JOB: Reproduce the part of the rows that opens with the line containing "Viewport: 1456px width, 840px height." and closes with the line containing "Action: pos(1161,809)", substituting "bookmark icon" for "star icon" and leaving everything else unchanged. Omit the pictures.

GIVEN DATA:
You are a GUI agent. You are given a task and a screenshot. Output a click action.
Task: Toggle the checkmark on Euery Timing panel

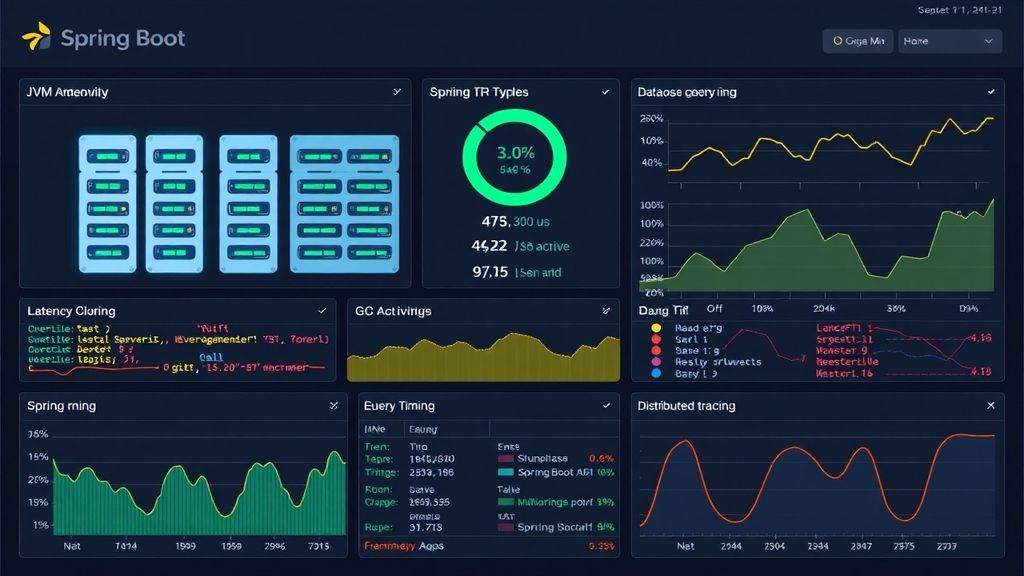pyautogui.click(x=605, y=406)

...

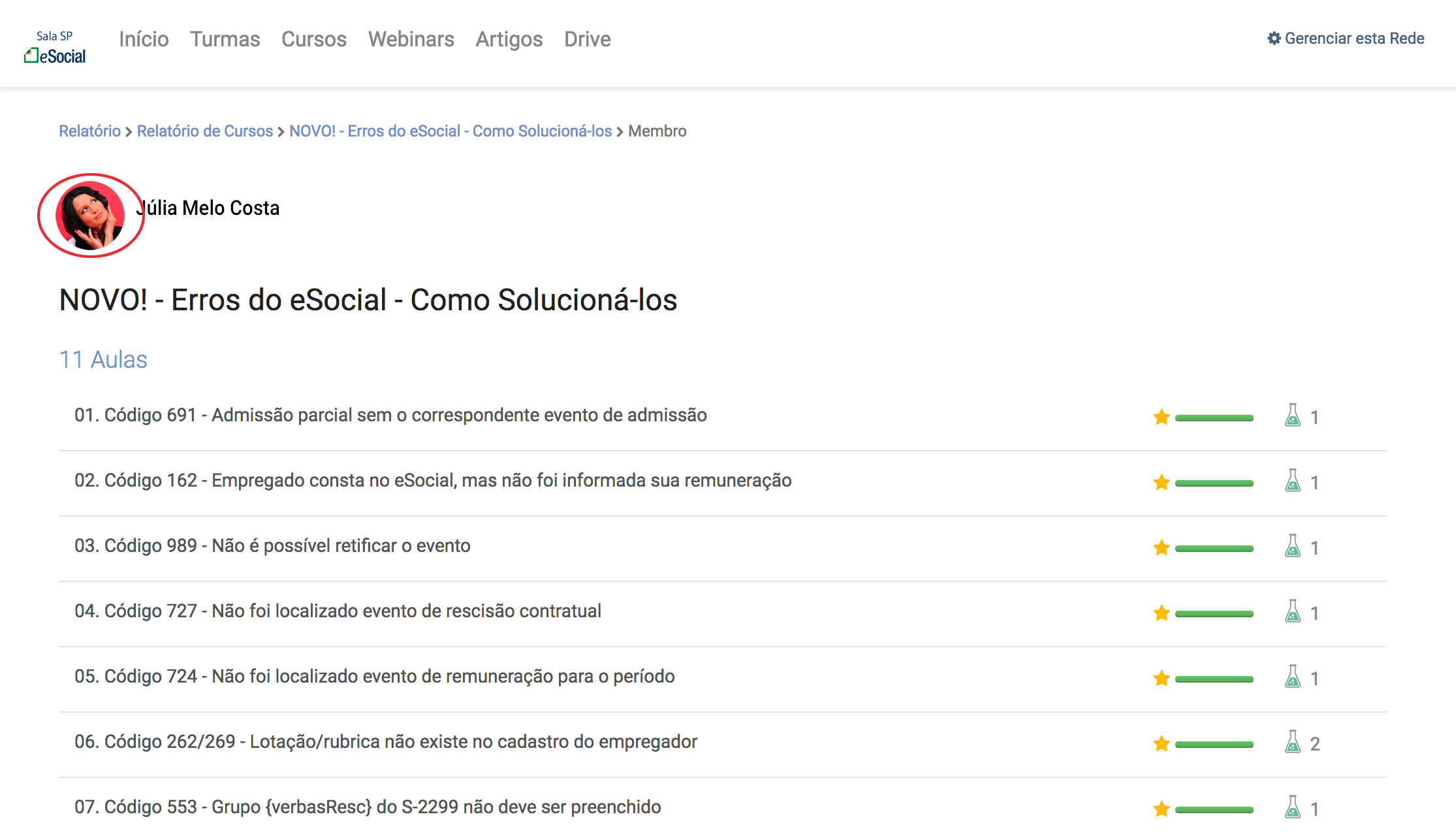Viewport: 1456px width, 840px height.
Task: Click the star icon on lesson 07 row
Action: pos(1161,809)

FULL OUTPUT:
Viewport: 1456px width, 840px height.
Task: Click the bookmark icon on lesson 07 row
Action: pos(1161,809)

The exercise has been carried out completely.